** Opening DATA LISTING block **

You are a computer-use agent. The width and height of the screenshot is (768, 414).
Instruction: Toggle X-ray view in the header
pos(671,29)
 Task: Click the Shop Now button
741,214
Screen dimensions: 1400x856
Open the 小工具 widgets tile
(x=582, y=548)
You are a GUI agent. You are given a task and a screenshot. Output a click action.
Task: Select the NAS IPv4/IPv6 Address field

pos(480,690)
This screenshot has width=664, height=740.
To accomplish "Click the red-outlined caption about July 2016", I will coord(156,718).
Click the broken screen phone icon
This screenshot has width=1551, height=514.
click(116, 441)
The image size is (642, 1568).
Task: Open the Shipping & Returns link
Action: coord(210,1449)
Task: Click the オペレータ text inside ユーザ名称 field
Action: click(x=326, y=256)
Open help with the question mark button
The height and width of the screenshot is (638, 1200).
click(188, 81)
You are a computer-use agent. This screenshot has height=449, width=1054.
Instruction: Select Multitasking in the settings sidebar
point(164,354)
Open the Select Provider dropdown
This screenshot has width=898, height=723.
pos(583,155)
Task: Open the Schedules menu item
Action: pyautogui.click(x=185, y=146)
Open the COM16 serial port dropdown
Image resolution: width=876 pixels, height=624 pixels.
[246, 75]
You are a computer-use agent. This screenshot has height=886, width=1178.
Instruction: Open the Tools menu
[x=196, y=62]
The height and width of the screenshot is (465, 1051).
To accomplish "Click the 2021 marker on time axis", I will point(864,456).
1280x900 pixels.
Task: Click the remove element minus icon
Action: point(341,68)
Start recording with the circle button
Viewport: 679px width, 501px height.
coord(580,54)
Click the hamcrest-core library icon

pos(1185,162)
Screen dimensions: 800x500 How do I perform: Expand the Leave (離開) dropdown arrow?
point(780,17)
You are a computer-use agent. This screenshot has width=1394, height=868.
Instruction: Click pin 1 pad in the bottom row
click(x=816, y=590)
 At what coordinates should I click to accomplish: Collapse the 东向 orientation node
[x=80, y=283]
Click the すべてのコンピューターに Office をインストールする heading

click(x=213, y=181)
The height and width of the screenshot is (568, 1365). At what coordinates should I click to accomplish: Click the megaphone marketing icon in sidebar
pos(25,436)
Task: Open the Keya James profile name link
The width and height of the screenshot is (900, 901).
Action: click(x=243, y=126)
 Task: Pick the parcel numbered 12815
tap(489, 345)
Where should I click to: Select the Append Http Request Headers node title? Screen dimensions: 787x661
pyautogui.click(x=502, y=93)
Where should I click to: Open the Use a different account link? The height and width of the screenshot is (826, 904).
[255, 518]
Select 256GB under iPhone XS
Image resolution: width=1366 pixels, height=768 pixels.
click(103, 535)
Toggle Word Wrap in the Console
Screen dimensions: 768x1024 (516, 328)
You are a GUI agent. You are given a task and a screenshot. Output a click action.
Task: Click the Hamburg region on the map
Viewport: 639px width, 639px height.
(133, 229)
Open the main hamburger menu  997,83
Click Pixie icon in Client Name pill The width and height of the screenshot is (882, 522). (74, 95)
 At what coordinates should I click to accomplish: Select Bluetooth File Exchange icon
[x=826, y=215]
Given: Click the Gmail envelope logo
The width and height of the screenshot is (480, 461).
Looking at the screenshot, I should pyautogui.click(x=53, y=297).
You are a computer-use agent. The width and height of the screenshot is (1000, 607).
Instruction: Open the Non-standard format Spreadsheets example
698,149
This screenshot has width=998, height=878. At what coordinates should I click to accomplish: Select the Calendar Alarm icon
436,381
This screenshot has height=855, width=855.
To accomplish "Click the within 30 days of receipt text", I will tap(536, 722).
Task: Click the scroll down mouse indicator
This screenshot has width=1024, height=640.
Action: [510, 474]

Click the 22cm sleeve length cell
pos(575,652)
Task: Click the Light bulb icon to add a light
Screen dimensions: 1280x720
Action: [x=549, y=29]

** Closing DATA LISTING block **

Look through the records and gather each line with the word "agent".

You are a computer-use agent. The width and height of the screenshot is (768, 414).
You are a GUI agent. You are given a task and a screenshot. Output a click action.
You are a computer-use agent. This screenshot has height=449, width=1054.
You are a computer-use agent. This screenshot has height=886, width=1178.
You are a computer-use agent. This screenshot has width=1394, height=868.
You are a GUI agent. You are given a task and a screenshot. Output a click action.
You are a computer-use agent. The width and height of the screenshot is (1000, 607).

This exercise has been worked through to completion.